It is not recommended to perform neuraxial anaesthesia in patients with moderate to severe renal impairment (creatinine clearance ≤ 50mls/min i.e. 0.8 mls/sec) on therapeutic doses of Enoxaparin
Therapeutic anticoagulation doses of Enoxaparin (1 mg/kg twice daily or 1.5 mg/kg once daily) do not provide a safe window of opportunity for neuraxial anaesthesia. In patients with normal-mildly reduced renal function (GFR > 50mls/min, or 0.8mls/sec) a minimum of 24 hours must elapse from the last therapeutic anticoagulation dose of Enoxaparin to the time of needle/catheter insertion for neuroaxial anaesthesia/analgesia
To reduce the potential risk of bleeding associated with the concurrent use of Enoxaparin and neuraxial anaesthesia/ analgesia, the pharmacokinetic profile of the drug should be considered. Placement and removal of the needle/ catheter is best performed when the anticoagulant effect of Enoxaparin is low.
In patients with normal to mildly reduced renal function (as judged by GFR > 50mls/min or 0.8mls/sec) receiving therapeutic anticoagulation doses of Enoxaparin 1 mg/kg twice daily or 1.5 mg/kg once daily) placement and removal of epidural &/or spinal needle or catheter requires a delay of 24 hours from the last dose of Enoxaparin.

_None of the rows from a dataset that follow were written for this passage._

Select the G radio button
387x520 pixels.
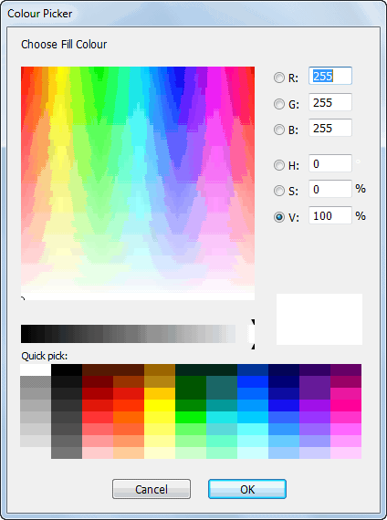279,104
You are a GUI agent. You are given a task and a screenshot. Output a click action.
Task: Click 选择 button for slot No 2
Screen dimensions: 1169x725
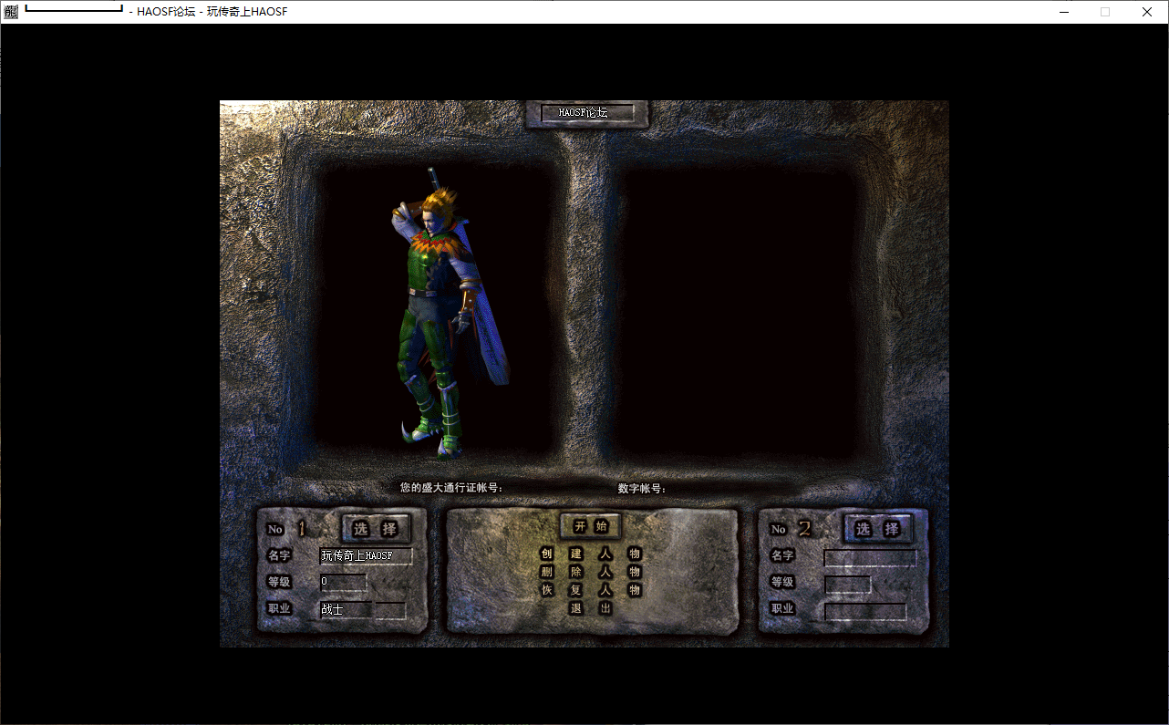tap(878, 529)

The decision to re-introduce Enoxaparin post-operatively MUST be made at Consultant level.
However subsequent Enoxaparin dose should be given no sooner than 4 hours after spinal needle/ catheter removal or insertion #.
The patient's regular Enoxaparin dose may need to be delayed to ensure this.
If blood is present during needle/ catheter placement, the subsequent dose of Enoxaparin should be delayed for 24 hours after placement #.